KDDI、基地局の再エネ活用と災害対応力向上に向けスマート電源設備を九州300局で稼働開始

KDDIは2026年4月14日、再エネの有効活用と災害対応力の向上を目的に、基地局向けの電源設備「Open Power Station」(以下、 OPS)を九州エリアの300局で稼働開始したと発表した。今後は九州エリアを中心に導入を拡大し、さらに他地域への展開も目指す。なお、本件は九州電力の協力のもとで実施しているという。

OPSを利用した基地局:武之台局

OPSを利用した基地局:武之台局

OPSは大容量のリチウムイオン電池を活用し、蓄電池の充放電の制御が可能だ。これにより、従来は主に停電時の非常用として使用されてきた基地局の蓄電池を、平時から柔軟に活用できるようになるという。また、九州電力が提供する、蓄電池などの活用による夜間・朝夕から昼間への負荷移行を促す「おひさま昼トクプラン」と連携し、再エネ由来の電力が多い時間帯に充電し、電力需給が逼迫する時間帯に放電することで、基地局における電力利用の最適化を図る。

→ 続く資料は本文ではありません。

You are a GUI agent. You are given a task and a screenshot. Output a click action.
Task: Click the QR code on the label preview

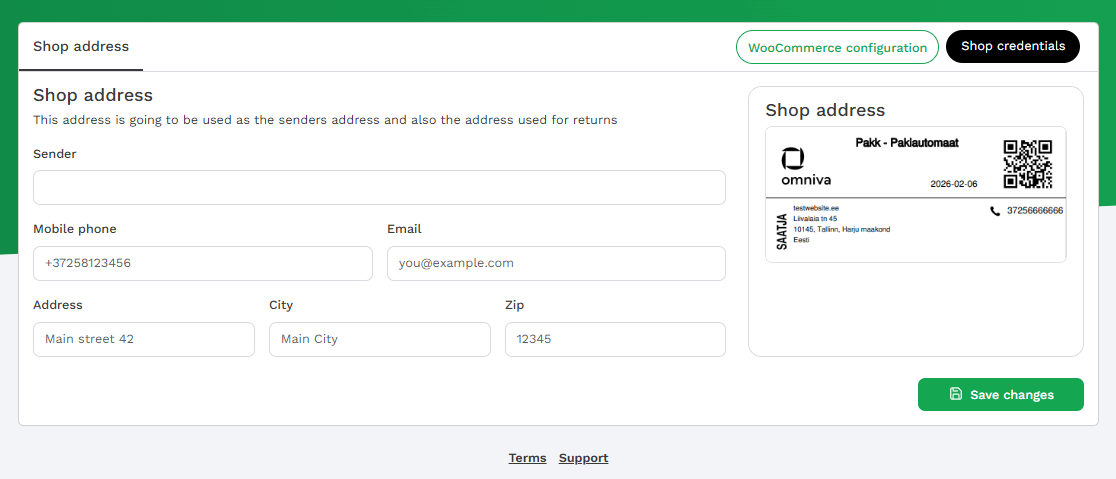pos(1028,164)
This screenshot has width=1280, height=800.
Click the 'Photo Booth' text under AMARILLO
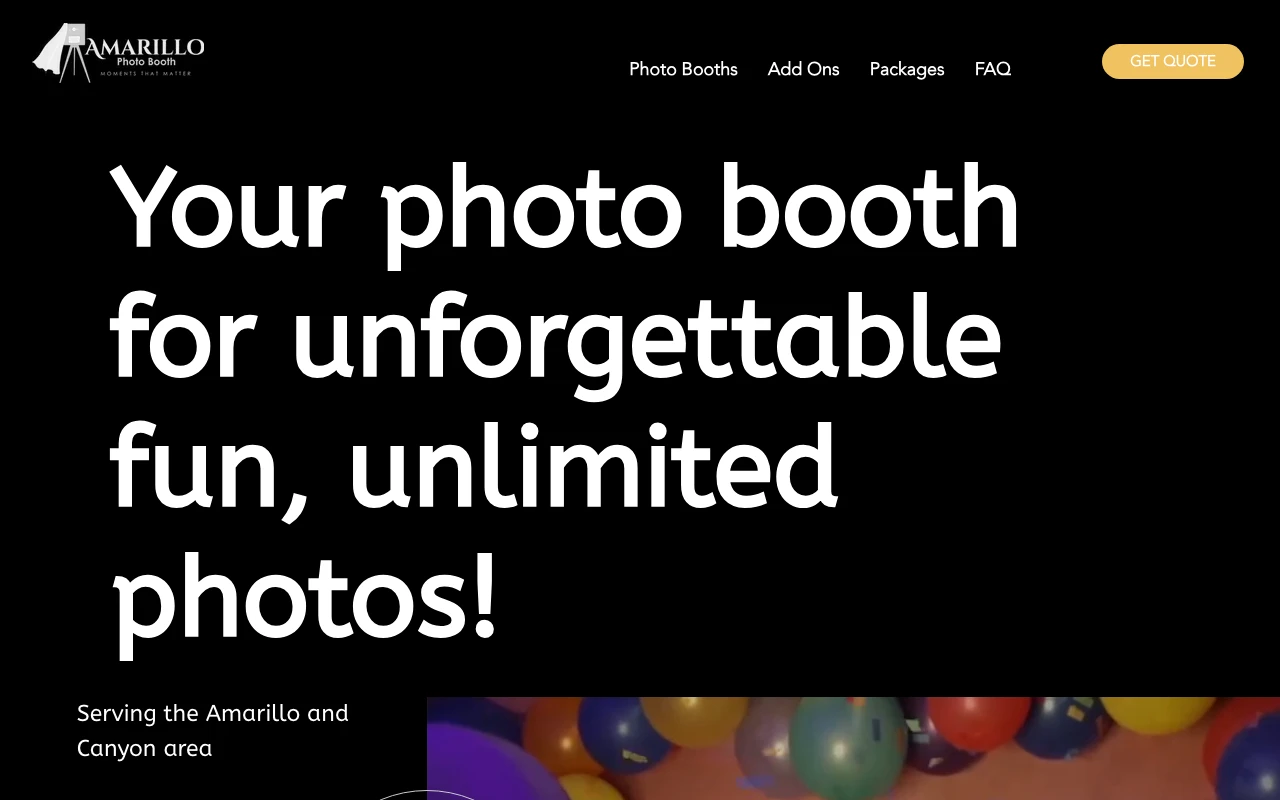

今回実施した実証では、蓄電池の充放電により、電力需給の変動を約400kWh分調整できることを確認。これは、おおよそ一般家庭が一日で使用する電力量の30軒から40軒分に相当するという。

またOPSでは、蓄電池の残量や稼働状況を遠隔から把握できるため、停電時においても、基地局ごとの稼働可能時間を迅速に確認可能。これにより、稼働可能時間に応じた可搬型発電機の配備や、復旧作業の対象となる基地局の優先順位付けが効率的に行えるようになることに加え、災害時における通信の早期復旧と長時間のサービス継続に寄与するとしている。